Though it doesn’t function as a cell phone, the iPad uses “apps” like Apple’s iPhone. There are thousands of apps for download from Apple that extend the capabilities of the iPad into the entertainment and business worlds. But how well does the iPad function in the business world?
I traded e-mail with Mark Riffey, a writer and business consultant in Kalispell markriffey.com. He said he was originally planning to get an iPad right away, but decided it was best to wait for the next generation, scheduled for June.
In the business world, he told me that “corporate was slow to pick up iPhones because the mail client on the phone didn’t support Microsoft Exchange until some time later.” That attitude might change, because even this first-generation iPad can work with Exchange out of the box.
Wayne Knapp is manager of commercial sales at Vann’s on Brooks Street. He said that the Vann’s stores in Montana mostly sold out their iPads on the first day.
But for internal business use, he is waiting for the next generation of iPad models that will be 3G capable. That means the iPad will be able to access the Internet and Web services over a cell phone network, as opposed to being limited to just wireless Internet hot spots.
That’s important to Vann’s because the sales force does a considerable amount of business-to-business work, and with a 3G iPad, Vann’s can work on-site with building contractors, installers and other businesses without depending on a local hot spot.
But, Knapp cautions, being able to use a 3G iPad in Missoula will depend on a 3G cell network supporting Apple products. AT&T – which has a national exclusive on the iPhone through Apple – is currently moving into Montana with a 3G network and may support the iPhone and iPad, and Verizon is rumored to be getting ready to support them, too.

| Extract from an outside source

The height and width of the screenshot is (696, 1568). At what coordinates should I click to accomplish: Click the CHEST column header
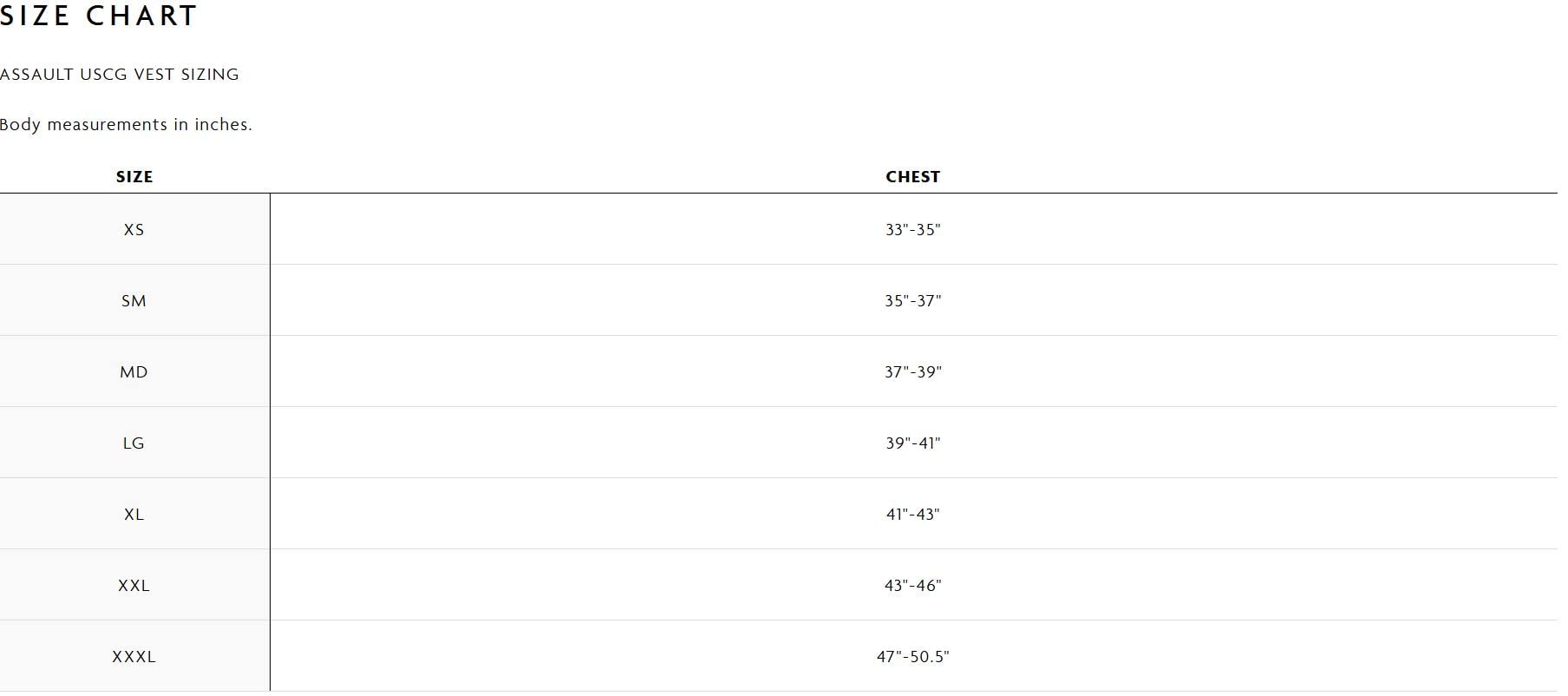912,177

One Missoulian is already using his iPad in a business sense. Matt La Palm is a student at the University of Montana and is the technology buyer at the UC Bookstore.
To La Palm, the iPad is already business-capable; he has already set up his iPad to access his e-mail over the Microsoft Exchange network at UM. And the almost-full-size keyboard is great for work. The iPad “has an interface like a giant iPhone or iPod Touch,” he told me.
Because Web browsing and reading on the iPad is so nice, he reads online almost exclusively now. There are thousands of e-books available and soon, special apps for magazines and newspapers.
He’s interested in the fact – and feels like it is “a loophole uncharacteristic of Apple” – that he can use a non-Apple e-book reader on the iPad, specifically Amazon.com’s reader.
But that makes much more media available to iPad users. That echoes what business consultant Mark Riffey told me about the other side of business aspects of the iPad, that of content providers: “Anyone who publishes any sort of content is nuts not to include (the iPad) in their media strategy.”